- SOURCE INFORMATION -
:::::
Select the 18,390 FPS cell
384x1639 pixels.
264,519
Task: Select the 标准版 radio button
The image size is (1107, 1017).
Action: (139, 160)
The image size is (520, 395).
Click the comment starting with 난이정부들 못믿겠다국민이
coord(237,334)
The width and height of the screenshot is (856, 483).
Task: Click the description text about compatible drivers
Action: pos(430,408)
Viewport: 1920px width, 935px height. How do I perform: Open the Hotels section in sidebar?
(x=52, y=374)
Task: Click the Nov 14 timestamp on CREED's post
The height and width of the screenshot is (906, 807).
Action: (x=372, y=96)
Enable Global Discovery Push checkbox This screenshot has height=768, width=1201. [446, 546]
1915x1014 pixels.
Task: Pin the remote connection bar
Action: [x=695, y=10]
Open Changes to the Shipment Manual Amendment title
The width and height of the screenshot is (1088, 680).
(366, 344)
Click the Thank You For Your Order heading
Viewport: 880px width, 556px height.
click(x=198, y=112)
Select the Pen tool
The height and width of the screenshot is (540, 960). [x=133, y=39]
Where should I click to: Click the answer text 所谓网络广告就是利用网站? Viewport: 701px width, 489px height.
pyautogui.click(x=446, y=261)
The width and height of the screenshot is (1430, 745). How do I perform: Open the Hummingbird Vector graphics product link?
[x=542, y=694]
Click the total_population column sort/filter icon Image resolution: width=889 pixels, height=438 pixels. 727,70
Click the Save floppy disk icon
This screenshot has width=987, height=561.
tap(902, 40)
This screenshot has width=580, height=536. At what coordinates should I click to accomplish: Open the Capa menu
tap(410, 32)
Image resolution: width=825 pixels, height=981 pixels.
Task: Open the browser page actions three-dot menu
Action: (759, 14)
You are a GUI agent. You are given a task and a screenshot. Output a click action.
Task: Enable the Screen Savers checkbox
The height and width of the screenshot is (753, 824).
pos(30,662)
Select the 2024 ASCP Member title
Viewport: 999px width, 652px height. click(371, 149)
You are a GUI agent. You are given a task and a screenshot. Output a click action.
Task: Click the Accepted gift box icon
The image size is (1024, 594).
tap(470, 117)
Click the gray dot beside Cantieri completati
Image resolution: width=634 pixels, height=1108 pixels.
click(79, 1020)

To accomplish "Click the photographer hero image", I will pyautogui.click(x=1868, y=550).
:::::
- ASSIGNED TASK -
Each line above is to be restated exactly.

- ANSWER BOX -
Select the 18,390 FPS cell
384x1639 pixels.
264,519
Task: Select the 标准版 radio button
The image size is (1107, 1017).
Action: (139, 160)
The image size is (520, 395).
Click the comment starting with 난이정부들 못믿겠다국민이
coord(237,334)
The width and height of the screenshot is (856, 483).
Task: Click the description text about compatible drivers
Action: pos(430,408)
Viewport: 1920px width, 935px height. How do I perform: Open the Hotels section in sidebar?
(x=52, y=374)
Task: Click the Nov 14 timestamp on CREED's post
The height and width of the screenshot is (906, 807).
Action: (x=372, y=96)
Enable Global Discovery Push checkbox This screenshot has height=768, width=1201. [446, 546]
1915x1014 pixels.
Task: Pin the remote connection bar
Action: [x=695, y=10]
Open Changes to the Shipment Manual Amendment title
The width and height of the screenshot is (1088, 680).
(366, 344)
Click the Thank You For Your Order heading
Viewport: 880px width, 556px height.
click(x=198, y=112)
Select the Pen tool
The height and width of the screenshot is (540, 960). [x=133, y=39]
Where should I click to: Click the answer text 所谓网络广告就是利用网站? Viewport: 701px width, 489px height.
pyautogui.click(x=446, y=261)
The width and height of the screenshot is (1430, 745). How do I perform: Open the Hummingbird Vector graphics product link?
[x=542, y=694]
Click the total_population column sort/filter icon Image resolution: width=889 pixels, height=438 pixels. 727,70
Click the Save floppy disk icon
This screenshot has width=987, height=561.
tap(902, 40)
This screenshot has width=580, height=536. At what coordinates should I click to accomplish: Open the Capa menu
tap(410, 32)
Image resolution: width=825 pixels, height=981 pixels.
Task: Open the browser page actions three-dot menu
Action: (759, 14)
You are a GUI agent. You are given a task and a screenshot. Output a click action.
Task: Enable the Screen Savers checkbox
The height and width of the screenshot is (753, 824).
pos(30,662)
Select the 2024 ASCP Member title
Viewport: 999px width, 652px height. click(371, 149)
You are a GUI agent. You are given a task and a screenshot. Output a click action.
Task: Click the Accepted gift box icon
The image size is (1024, 594).
tap(470, 117)
Click the gray dot beside Cantieri completati
Image resolution: width=634 pixels, height=1108 pixels.
click(79, 1020)

To accomplish "Click the photographer hero image", I will pyautogui.click(x=1868, y=550).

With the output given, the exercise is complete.